En fait, je voulais tout simplement envoyer un message d’amour à mon grand chéri. Donc, je commence à pianoter, immédiatement inspiré : « Carissimo, mon doux baby boy… » Surprise ! « Carissimo » et « baby boy » sont illico supprimés. Je récidive. Second signal sonore tandis qu’un message s’affiche : “This message is impossible to drive and it is illicit.” Contrarié, je trouve une périphrase qui passe le barrage du logiciel mais est nettement moins expressive. Ouf ! Un peu plus loin, dès que ma tendresse devient plus connotée, disons moins romantique et davantage incarnée (normal, aimant ou non, le Sexe est une urgence sans raison n’est-ce pas ?), bref, la même mésaventure se reproduit pour « pédé », « couilles », « teub », etc. “This message is impossible to drive and it is illicit.” Je reviens illico à des propos plus banaux et, me souvenant de Proust, à la fin du 1er tome de sa saga si barbante et si surfaite, je tape : « Te souviens-tu de Max, mon bel handicapé, qui n’était pas du tout mon genre et qui pourtant… » Aussitôt Script GPT efface les mots handicapé et genre. J’insiste. Toujours le même verdict : “This message is impossible to drive and it is illicit.” Quant à mon sésame amoureux qui devait conclure mon courriel – trois sublimes petits mots –, ils subissent le même sort, aussitôt scalpés, et, comme j’ai eu l’imprudence de recommencer trois fois ma manœuvre, je suis sur-le-champ déconnecté ! Ecran noir. Bite larmoyante et mes deux mains suspendues au-dessus du clavier, pétrifiées, inertes, stoppées net dans leur élan créatif. Dans la foulée, ayant commis l’imprudence de jeter sans ménagement ma tablette sur la couette, aussitôt un tsunami se déclenche sans crier gare, comme si Zeus en personne, ou Allah, qui sait ? avait été outragé par ce geste de lèse-technicité !

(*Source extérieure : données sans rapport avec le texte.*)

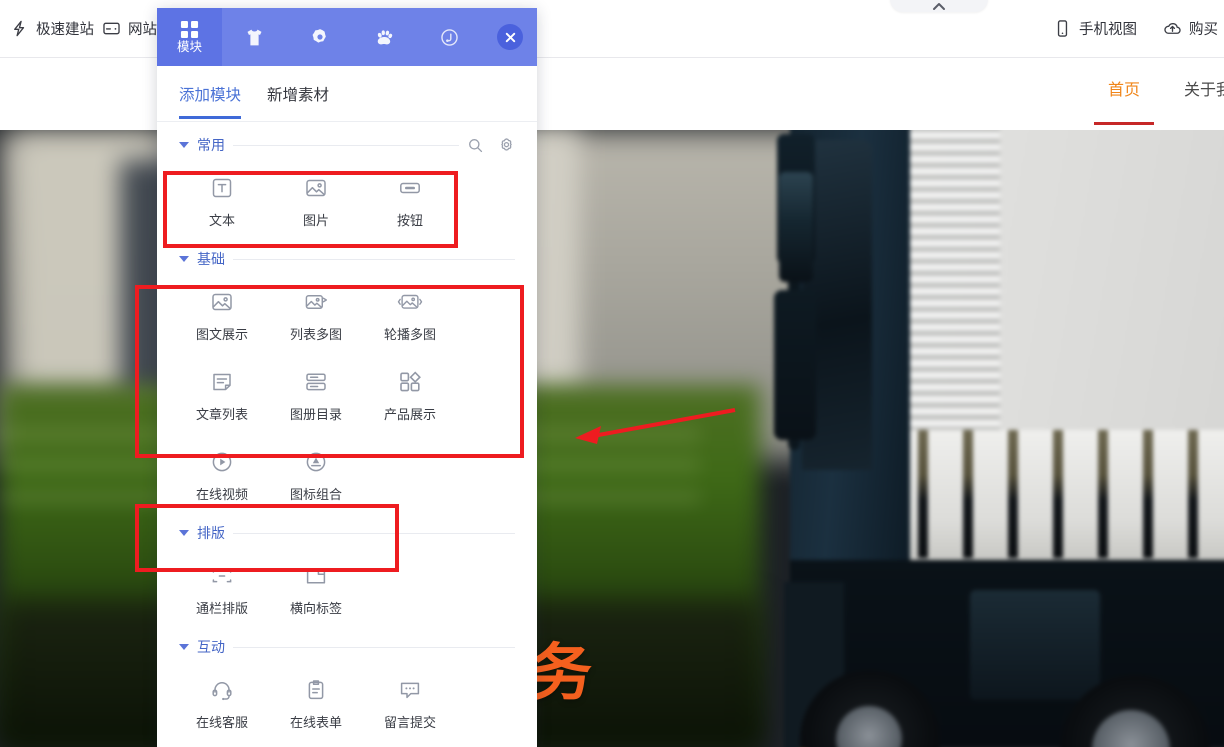  I want to click on module-tile-article-list: 文章列表, so click(222, 396).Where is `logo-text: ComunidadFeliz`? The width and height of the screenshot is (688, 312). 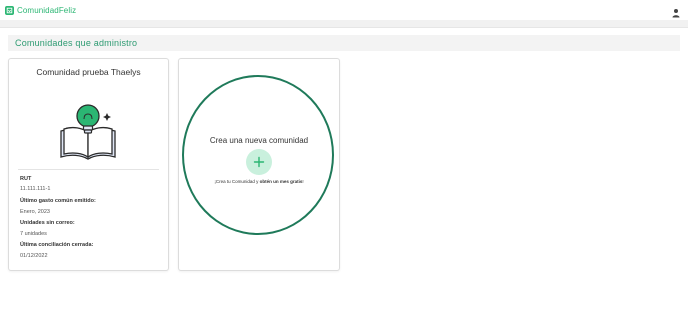
logo-text: ComunidadFeliz is located at coordinates (47, 10).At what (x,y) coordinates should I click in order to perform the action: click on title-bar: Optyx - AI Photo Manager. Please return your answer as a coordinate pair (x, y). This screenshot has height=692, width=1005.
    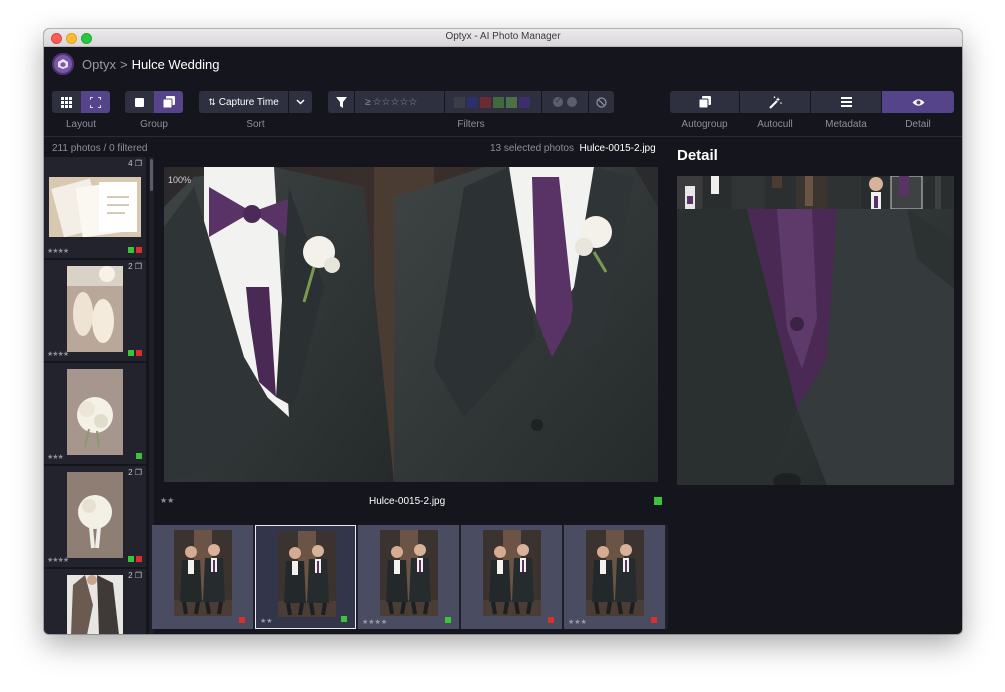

Aussitôt ma domotique devient complètement folle (alarme stridulante, store bloqué, néons zigzagants, etc.). Je panique, cours ici et là, terrorisé. Courage, fuyons ! Et c’est ainsi que, d’une manière quasiment instinctive, comme mon ancêtre du Périgord se terrait jadis en sa caverne protectrice, c’est donc ainsi que je me suis retrouvé, frissonnant et apeuré, blotti dans le cagibi exigu et sans électricité qui jouxte ma kitchenette. C’est ici , demi-nu, dans la pénombre et une exigüité rassurante, dans cet antre providentiel car non connecté, ici, loin de toute technologie américaine, aliénante autant qu’assourdissante, hors fonctions Voice Focus, Automatic Framing, Snap Layouts, App Control, et évidemment Script GPT et j’en passe et des pires… bref, à la lumière vacillante de ma bougie de Noël, du moins ce qui en restait, et muni de mon seul opinel – tandis que je taillais (à défaut de pipe) ma toute première plume d’oie, désormais élue, comme jadis le silex salvateur, pour en faire mon providentiel et écologique calame – je ne cessais de répéter à mi-voix, ravi, extasié, enfin désaliéné :
« Oh ! mon beau couillu, je t’aime… je t’aime… je t’aime… je t’aime… je t’aime… »
Fantaisie écrite à l’heure de la sieste, le jeudi 17 avril 2025.